Одиночество — по-английски loneliness, по-немецки Einsamkeit, по-французски solitude, по-испански soledad. Но суть этого состояния на всех языках одинакова…

Скажем сразу: в человеческом сообществе имеется и постоянно поддерживается, на одном примерно процентном уровне, определенное количество людей, обреченных на одиночество генетически и нисколько от него не страдающих. Их называют мизантропами, отшельниками, монахами/монашками, просто одиночками и другими нехорошими словами. Как ни называй, а факт есть факт: для этих людей одиночество — нормальное состояние.

И не стоит полагать, что такие люди "малость того". Сплошь и рядом они совершенно адекватны психически. Просто такая уж планида им выпала по части индивидуальных особенностей характера. Да и в большинстве случаев они вовсе не патологические одиночки, как может казаться со стороны. Они скорее малообщительны, имеют узкий круг друзей, свое общение не афишируют, расширять круг не стремятся, основную часть времени им хватает общества самих себя.

Что же до людей крайне общительных, не мыслящих себе жизни без общества других, то для них вынужденное одиночество в прямом смысле слова убийственно. Они не находят себе места наедине с собой, лишаются способности здраво размышлять, судорожно ищут любые способы наладить и установить новые контакты, легко "западают" на сомнительные суррогатные средства преодоления одиночества и подъема настроения (самое известное из них — злоупотребление алкоголем), их характер меняется не в лучшую сторону, а образ жизни быстро делается беспорядочным.

Таким людям, скорым на дружбу, чрезмерно открытым экстравертам, в одиночестве приходится особенно трудно — потому что людей с аналогичными душевными качествами, способных легко пойти им навстречу и с первого контакта "задружбанить", не так уж много. Именно у людей с таким психотипом чаще всего происходят срывы, именно среди них наблюдается тяжелая невротизация на почве одиночества.

Как ни странно звучит, но одиночество подобно алкоголю и наркотику: тому, кто к нему пристрастился, отказаться бывает трудно.
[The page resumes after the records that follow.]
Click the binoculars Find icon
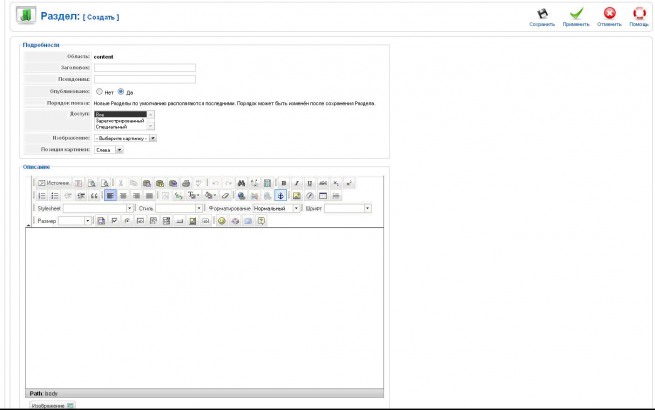Screen dimensions: 655x410 pos(241,183)
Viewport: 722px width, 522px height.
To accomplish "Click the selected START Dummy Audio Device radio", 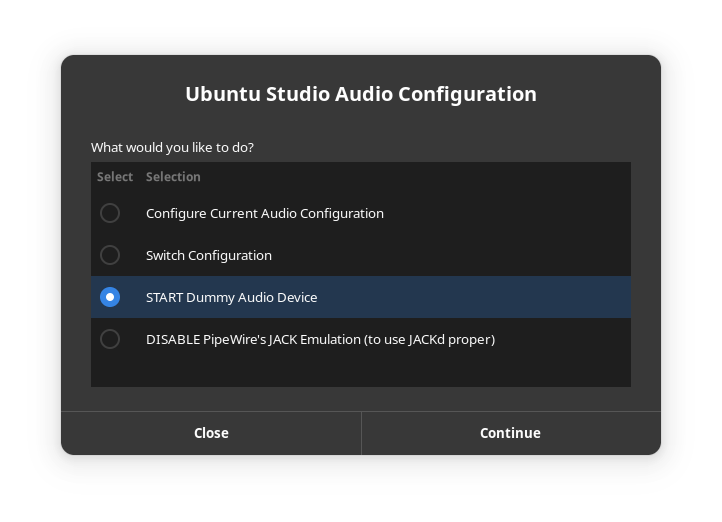I will click(x=110, y=297).
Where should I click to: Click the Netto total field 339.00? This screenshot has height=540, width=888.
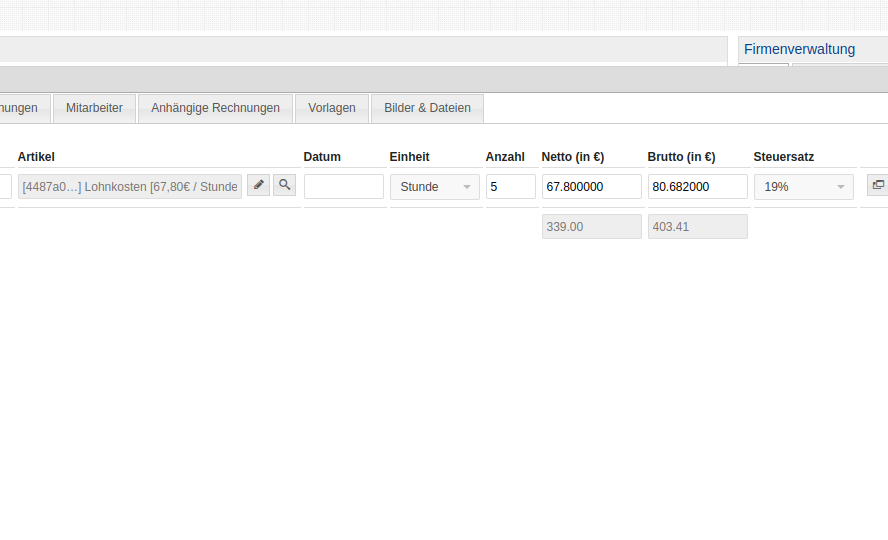[x=591, y=227]
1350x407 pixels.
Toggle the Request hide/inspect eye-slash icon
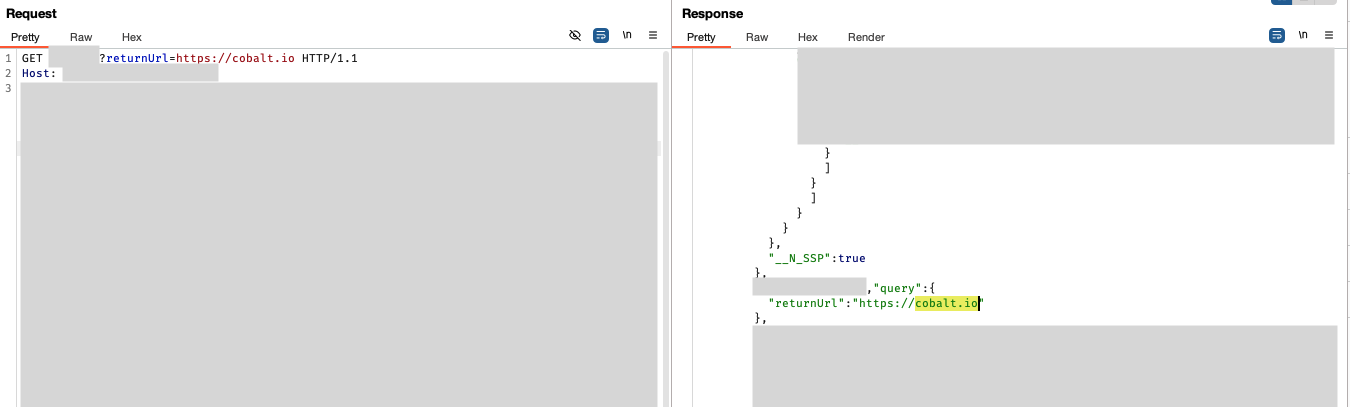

Возможность всегда быть хозяином своего времени, своих привычек и своего образа жизни, возможность планировать дела и безделье по своему усмотрению, независимость от других — это состояние мнимой свободы быстро развращает. Привыкнув считаться только с собой, даже изначально не эгоистичный человек быстро становится нетерпимым эгоцентриком. Он прекрасно понимает, что эта независимость хороша и удобна до тех пор, пока он здоров и дееспособен. Но комфорт одинокой самодостаточности (суть которого — пропажа чувства ответственности за кого-либо и за что-либо, кроме себя и своих дел) столь приятен, что расставаться с ним не хочется ни в какую.

Когда привычка к одиночеству заходит слишком далеко, человек начинает замечать, что любой "выход на люди" его раздражает, что ни в одной компании он долго задержаться не может, что с трудом втягивается в разговоры и общение, что его мнения и суждения уж слишком резки и своеобразны, что его перестают понимать, а со временем и перестают приглашать…

Особенно явственно "комплекс одиночки" проявляется при попытках общения с противоположным полом. Естественное влечение, как биологическое (секс), так и социальное (духовные контакты, желание создать семью), подавляется нежеланием (а иногда и страхом) перед вторжением "другого", с которым придется считаться и в присутствии которого придется отказаться от столь привычных привилегий одиночества.

Разбить скорлупу одиночки может разве что малоприятное чувство — приходящий с годами страх одинокой старости, который неизбежно подступает к душам даже самых заядлых адептов одиночества. И, честное слово, до этого лучше не доводить. Ибо тот, кто слишком далеко зашел по этому пути, свернуть с него не сможет. Не помогут ни мудрость, ни жизненный опыт, ни попытки стать терпимым и открытым. "Человек один не может ни черта", — говорил хемингуэевский герой. Он был прав.